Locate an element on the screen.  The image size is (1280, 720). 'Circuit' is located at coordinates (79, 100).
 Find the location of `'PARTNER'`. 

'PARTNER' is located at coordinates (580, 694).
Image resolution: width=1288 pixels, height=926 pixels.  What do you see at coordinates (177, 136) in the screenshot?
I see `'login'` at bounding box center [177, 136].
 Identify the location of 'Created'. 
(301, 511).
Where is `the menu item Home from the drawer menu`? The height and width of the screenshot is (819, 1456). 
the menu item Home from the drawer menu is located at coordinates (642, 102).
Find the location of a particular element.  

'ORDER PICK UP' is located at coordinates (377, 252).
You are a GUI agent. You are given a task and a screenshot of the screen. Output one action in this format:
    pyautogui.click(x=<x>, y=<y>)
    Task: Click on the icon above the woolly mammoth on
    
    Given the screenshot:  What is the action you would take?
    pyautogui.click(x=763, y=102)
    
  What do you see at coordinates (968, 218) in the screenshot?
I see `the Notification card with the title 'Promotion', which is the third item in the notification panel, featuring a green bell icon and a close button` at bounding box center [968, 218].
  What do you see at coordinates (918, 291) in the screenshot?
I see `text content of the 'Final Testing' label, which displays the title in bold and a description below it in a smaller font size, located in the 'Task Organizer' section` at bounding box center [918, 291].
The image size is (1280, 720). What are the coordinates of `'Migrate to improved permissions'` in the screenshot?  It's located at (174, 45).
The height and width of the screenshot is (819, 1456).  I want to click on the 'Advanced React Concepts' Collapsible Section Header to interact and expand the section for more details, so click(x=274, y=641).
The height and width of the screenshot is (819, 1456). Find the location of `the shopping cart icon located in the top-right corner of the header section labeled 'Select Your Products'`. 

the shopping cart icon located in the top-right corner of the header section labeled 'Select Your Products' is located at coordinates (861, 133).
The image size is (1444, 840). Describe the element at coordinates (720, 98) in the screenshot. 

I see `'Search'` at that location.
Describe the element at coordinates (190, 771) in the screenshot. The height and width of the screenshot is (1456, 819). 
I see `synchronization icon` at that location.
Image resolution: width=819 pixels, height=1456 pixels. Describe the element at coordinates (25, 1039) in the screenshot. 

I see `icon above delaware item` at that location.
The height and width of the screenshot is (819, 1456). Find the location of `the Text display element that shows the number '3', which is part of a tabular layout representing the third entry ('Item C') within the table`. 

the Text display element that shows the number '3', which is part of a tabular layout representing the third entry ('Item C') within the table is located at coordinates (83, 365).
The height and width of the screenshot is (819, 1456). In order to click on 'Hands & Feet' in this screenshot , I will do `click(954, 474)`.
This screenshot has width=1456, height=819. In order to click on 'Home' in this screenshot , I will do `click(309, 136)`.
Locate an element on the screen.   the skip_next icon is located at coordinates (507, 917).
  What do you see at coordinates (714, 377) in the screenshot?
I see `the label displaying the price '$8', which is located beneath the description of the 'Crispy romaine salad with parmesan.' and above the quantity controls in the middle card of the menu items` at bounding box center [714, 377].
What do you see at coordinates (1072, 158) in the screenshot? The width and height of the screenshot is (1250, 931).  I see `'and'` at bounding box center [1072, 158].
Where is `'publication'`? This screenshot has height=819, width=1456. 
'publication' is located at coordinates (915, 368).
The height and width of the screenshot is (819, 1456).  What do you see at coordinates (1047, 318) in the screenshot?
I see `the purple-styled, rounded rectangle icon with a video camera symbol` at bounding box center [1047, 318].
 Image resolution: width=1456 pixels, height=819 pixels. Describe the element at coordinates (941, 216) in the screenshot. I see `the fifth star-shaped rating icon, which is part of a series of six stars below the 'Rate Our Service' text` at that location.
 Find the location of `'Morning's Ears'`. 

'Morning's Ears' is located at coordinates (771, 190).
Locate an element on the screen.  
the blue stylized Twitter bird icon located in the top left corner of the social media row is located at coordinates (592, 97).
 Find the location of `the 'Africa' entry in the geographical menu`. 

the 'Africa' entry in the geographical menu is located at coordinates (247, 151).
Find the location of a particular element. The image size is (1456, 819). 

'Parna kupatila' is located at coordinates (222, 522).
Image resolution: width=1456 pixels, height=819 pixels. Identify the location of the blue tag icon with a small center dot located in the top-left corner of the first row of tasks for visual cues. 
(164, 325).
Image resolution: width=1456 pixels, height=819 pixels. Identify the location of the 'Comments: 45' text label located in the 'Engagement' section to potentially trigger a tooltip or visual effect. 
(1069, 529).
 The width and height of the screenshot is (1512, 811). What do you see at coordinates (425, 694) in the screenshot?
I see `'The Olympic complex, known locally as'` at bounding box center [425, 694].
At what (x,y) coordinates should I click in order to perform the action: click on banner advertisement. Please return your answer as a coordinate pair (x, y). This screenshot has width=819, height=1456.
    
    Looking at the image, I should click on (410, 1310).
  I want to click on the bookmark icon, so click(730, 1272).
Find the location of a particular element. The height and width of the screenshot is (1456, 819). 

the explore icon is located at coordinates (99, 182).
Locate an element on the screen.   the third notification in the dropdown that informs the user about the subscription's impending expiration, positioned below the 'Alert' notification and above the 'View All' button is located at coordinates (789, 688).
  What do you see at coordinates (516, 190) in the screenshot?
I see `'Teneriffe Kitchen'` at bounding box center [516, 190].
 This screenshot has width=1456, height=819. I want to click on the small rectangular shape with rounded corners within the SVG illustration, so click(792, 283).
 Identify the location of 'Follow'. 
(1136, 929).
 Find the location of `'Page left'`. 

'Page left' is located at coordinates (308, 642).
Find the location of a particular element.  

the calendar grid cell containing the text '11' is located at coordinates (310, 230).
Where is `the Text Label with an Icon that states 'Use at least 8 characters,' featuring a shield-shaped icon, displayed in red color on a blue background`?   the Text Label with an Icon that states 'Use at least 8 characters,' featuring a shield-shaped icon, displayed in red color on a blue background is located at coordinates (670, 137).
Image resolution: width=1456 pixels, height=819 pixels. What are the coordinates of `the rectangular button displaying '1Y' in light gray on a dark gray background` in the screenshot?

--

SHORT TASK: Turn the records above into a JSON list of strings, one string per line, leaving out blank lines.

SOLUTION FOR THIS PROBLEM:
[
  "Locate an element on the screen.  The image size is (1280, 720). 'Circuit' is located at coordinates (79, 100).",
  " Find the location of `'PARTNER'`. ",
  "'PARTNER' is located at coordinates (580, 694).",
  "Image resolution: width=1288 pixels, height=926 pixels.  What do you see at coordinates (177, 136) in the screenshot?",
  "I see `'login'` at bounding box center [177, 136].",
  " Identify the location of 'Created'. ",
  "(301, 511).",
  "Where is `the menu item Home from the drawer menu`? The height and width of the screenshot is (819, 1456). ",
  "the menu item Home from the drawer menu is located at coordinates (642, 102).",
  "Find the location of a particular element.  ",
  "'ORDER PICK UP' is located at coordinates (377, 252).",
  "You are a GUI agent. You are given a task and a screenshot of the screen. Output one action in this format:",
  "    pyautogui.click(x=<x>, y=<y>)",
  "    Task: Click on the icon above the woolly mammoth on",
  "    Given the screenshot:  What is the action you would take?",
  "    pyautogui.click(x=763, y=102)",
  "  What do you see at coordinates (968, 218) in the screenshot?",
  "I see `the Notification card with the title 'Promotion', which is the third item in the notification panel, featuring a green bell icon and a close button` at bounding box center [968, 218].",
  "  What do you see at coordinates (918, 291) in the screenshot?",
  "I see `text content of the 'Final Testing' label, which displays the title in bold and a description below it in a smaller font size, located in the 'Task Organizer' section` at bounding box center [918, 291].",
  "The image size is (1280, 720). What are the coordinates of `'Migrate to improved permissions'` in the screenshot?  It's located at (174, 45).",
  "The height and width of the screenshot is (819, 1456).  I want to click on the 'Advanced React Concepts' Collapsible Section Header to interact and expand the section for more details, so click(x=274, y=641).",
  "The height and width of the screenshot is (819, 1456). Find the location of `the shopping cart icon located in the top-right corner of the header section labeled 'Select Your Products'`. ",
  "the shopping cart icon located in the top-right corner of the header section labeled 'Select Your Products' is located at coordinates (861, 133).",
  "The image size is (1444, 840). Describe the element at coordinates (720, 98) in the screenshot. ",
  "I see `'Search'` at that location.",
  "Describe the element at coordinates (190, 771) in the screenshot. The height and width of the screenshot is (1456, 819). ",
  "I see `synchronization icon` at that location.",
  "Image resolution: width=819 pixels, height=1456 pixels. Describe the element at coordinates (25, 1039) in the screenshot. ",
  "I see `icon above delaware item` at that location.",
  "The height and width of the screenshot is (819, 1456). Find the location of `the Text display element that shows the number '3', which is part of a tabular layout representing the third entry ('Item C') within the table`. ",
  "the Text display element that shows the number '3', which is part of a tabular layout representing the third entry ('Item C') within the table is located at coordinates (83, 365).",
  "The height and width of the screenshot is (819, 1456). In order to click on 'Hands & Feet' in this screenshot , I will do `click(954, 474)`.",
  "This screenshot has width=1456, height=819. In order to click on 'Home' in this screenshot , I will do `click(309, 136)`.",
  "Locate an element on the screen.   the skip_next icon is located at coordinates (507, 917).",
  "  What do you see at coordinates (714, 377) in the screenshot?",
  "I see `the label displaying the price '$8', which is located beneath the description of the 'Crispy romaine salad with parmesan.' and above the quantity controls in the middle card of the menu items` at bounding box center [714, 377].",
  "What do you see at coordinates (1072, 158) in the screenshot? The width and height of the screenshot is (1250, 931).  I see `'and'` at bounding box center [1072, 158].",
  "Where is `'publication'`? This screenshot has height=819, width=1456. ",
  "'publication' is located at coordinates (915, 368).",
  "The height and width of the screenshot is (819, 1456).  What do you see at coordinates (1047, 318) in the screenshot?",
  "I see `the purple-styled, rounded rectangle icon with a video camera symbol` at bounding box center [1047, 318].",
  " Image resolution: width=1456 pixels, height=819 pixels. Describe the element at coordinates (941, 216) in the screenshot. I see `the fifth star-shaped rating icon, which is part of a series of six stars below the 'Rate Our Service' text` at that location.",
  " Find the location of `'Morning's Ears'`. ",
  "'Morning's Ears' is located at coordinates (771, 190).",
  "Locate an element on the screen.  ",
  "the blue stylized Twitter bird icon located in the top left corner of the social media row is located at coordinates (592, 97).",
  " Find the location of `the 'Africa' entry in the geographical menu`. ",
  "the 'Africa' entry in the geographical menu is located at coordinates (247, 151).",
  "Find the location of a particular element. The image size is (1456, 819). ",
  "'Parna kupatila' is located at coordinates (222, 522).",
  "Image resolution: width=1456 pixels, height=819 pixels. Identify the location of the blue tag icon with a small center dot located in the top-left corner of the first row of tasks for visual cues. ",
  "(164, 325).",
  "Image resolution: width=1456 pixels, height=819 pixels. Identify the location of the 'Comments: 45' text label located in the 'Engagement' section to potentially trigger a tooltip or visual effect. ",
  "(1069, 529).",
  " The width and height of the screenshot is (1512, 811). What do you see at coordinates (425, 694) in the screenshot?",
  "I see `'The Olympic complex, known locally as'` at bounding box center [425, 694].",
  "At what (x,y) coordinates should I click in order to perform the action: click on banner advertisement. Please return your answer as a coordinate pair (x, y). This screenshot has width=819, height=1456.",
  "    Looking at the image, I should click on (410, 1310).",
  "  I want to click on the bookmark icon, so click(730, 1272).",
  "Find the location of a particular element. The height and width of the screenshot is (1456, 819). ",
  "the explore icon is located at coordinates (99, 182).",
  "Locate an element on the screen.   the third notification in the dropdown that informs the user about the subscription's impending expiration, positioned below the 'Alert' notification and above the 'View All' button is located at coordinates (789, 688).",
  "  What do you see at coordinates (516, 190) in the screenshot?",
  "I see `'Teneriffe Kitchen'` at bounding box center [516, 190].",
  " This screenshot has width=1456, height=819. I want to click on the small rectangular shape with rounded corners within the SVG illustration, so click(792, 283).",
  " Identify the location of 'Follow'. ",
  "(1136, 929).",
  " Find the location of `'Page left'`. ",
  "'Page left' is located at coordinates (308, 642).",
  "Find the location of a particular element.  ",
  "the calendar grid cell containing the text '11' is located at coordinates (310, 230).",
  "Where is `the Text Label with an Icon that states 'Use at least 8 characters,' featuring a shield-shaped icon, displayed in red color on a blue background`?   the Text Label with an Icon that states 'Use at least 8 characters,' featuring a shield-shaped icon, displayed in red color on a blue background is located at coordinates (670, 137).",
  "Image resolution: width=1456 pixels, height=819 pixels. What are the coordinates of `the rectangular button displaying '1Y' in light gray on a dark gray background` in the screenshot?"
]